TEKS SUMBER:
4 December 2013

Liku Liku Jalanan Wonogiri

Banyak yg merasa jalanan antara kecamatan Purwantoro sampai kecamatan Ngadirojo Wonogiri terlalu berkelok kelok, tak terhitung berapa banyak tikungan yg harus dilalui di sepanjang jalur itu. Keadaan itu tak jarang membuat sebagian orang yg tak peka akan mabok perjalanan riskan untuk berpergian jikalau harus melintasi jalur sepanjang 40'an km itu, bahkan banyak yg ber'opini bahwa lebih nyaman menempuh perjalanan ke Ponorogo yg notabene telah berada di luar provinsi Jawa Tengah daripada ke Wonogiri kota, meski line yg menghubungkan Purwantoro-Ponorogo juga harus terhadang oleh sederet tikungan tajam yg sering disebut sebut sebagai jalan "ongko wolu (angka 8)" di desa Biting, namun selepas alas kucur yg berarti telah memasuki batas wilayah provinsi Jawa Timur, maka untuk sesampainya ke Ponorogo tak akan dipusingkan lagi oleh berbagi lekukan lintasan aspal.
Tatanan jalan 1001 tikungan itu acap kali membuahkan tanya oleh para penggunanya, apalagi dengan adanya sebuah tikungan yg dikenal dengan sebutan "irung petruk", membuat siapapun menepis keheranan 'kenapa kok jalannya dibuat menikung seperti ini, padahal seandainya dibuat lurus pun bisa, malah akan memperpendek jarak tempuhnya', mungkin ini juga lah yg membuat jarak antara Purwantoro-Wonogiri mencapai sekitar 45 km, andaikan rutenya mengacu pada ukuran lurus antara titik keduanya, tak mustahil bilangan kilometernya tak sedemikian.
Menanggapi kalimat keheranan sebagian orang, lebih lebih orang yg kali pertamanya menjejakkan langkah di jalur yg merupakan lintas provinsi itu, terlalu jauh jikalau menerawang jauh ke belakang, segelintir memory masa lalu dari para 'simbah' menyebut bahwa jalan itu telah ada sejak awal keingatanya, sehingga bisa dibayangkan seberapa tua umur dari jalan kelas 3C itu.
Sisa sisa ingatanku, pernah diceritakan oleh pak guru IPS sewaktu SD, bahwa jalan itu merupakan bagian dari bentang panjang Jalan Pos antara Anyer-Panarukan, namun dari hasil penelusuran di dunia maya tiada yg membeberkan bahwasannya proyek yg di kepalai Herman Williem Daendels itu melewati tanah Wonogiri, jadi kesimpulannya jalan itu bukanlah progress dari kerja rodi di kurun waktu antara tahun 1808-1811.
Menilik ke berbagai sumber, hasilnya pun nihil, tiada penggalan pengalan kalimat yg mungkin bisa terangkai untuk mengupas asal muasal jalan yg melewati kecamatan Slogohimo, Jatisrono, dan Sidoharjo itu. Di website resmi kabupaten Wonogiri, terselip artikel tentang sejarah kota ber'ikon gaplek itu, namun ulasan yg meruntunkan kemasaan Raden Mas Said hingga bupati Danar Rahmanto itu tak jua mencangkup akan latar belakang jalan rayanya.

DATA SUMBER:
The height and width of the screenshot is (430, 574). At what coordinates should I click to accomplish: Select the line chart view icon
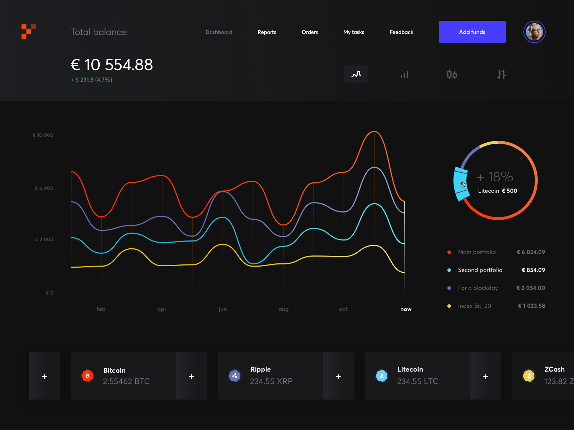pos(356,74)
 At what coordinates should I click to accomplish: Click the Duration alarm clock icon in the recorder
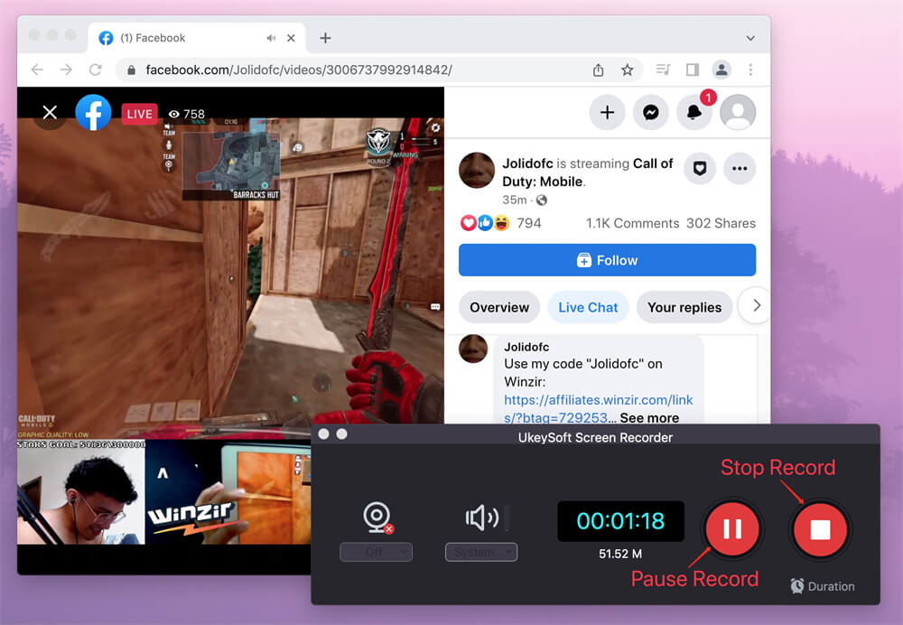click(798, 585)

LANGKAH KERJA:
a) Menurut teks sumber, apa sebutan untuk deretan tikungan tajam di desa Biting pada jalur Purwantoro–Ponorogo?
b) Jelaskan alasan penulis teks sumber menyimpulkan bahwa jalan tersebut bukan hasil kerja rodi pada tahun 1808–1811.
Data tersebut tidak diperlukan untuk pengerjaan.

JAWABAN TERTULIS:
a) Jalan "ongko wolu" (angka 8).

b) Hasil penelusuran di dunia maya tidak menyebutkan bahwa proyek Jalan Pos Anyer–Panarukan yang dikepalai Daendels melewati wilayah Wonogiri. Karena itu, cerita guru IPS bahwa jalan tersebut merupakan bagian dari Jalan Pos tidak terbukti, sehingga penulis menyimpulkan jalan itu bukan hasil kerja rodi pada kurun waktu tersebut.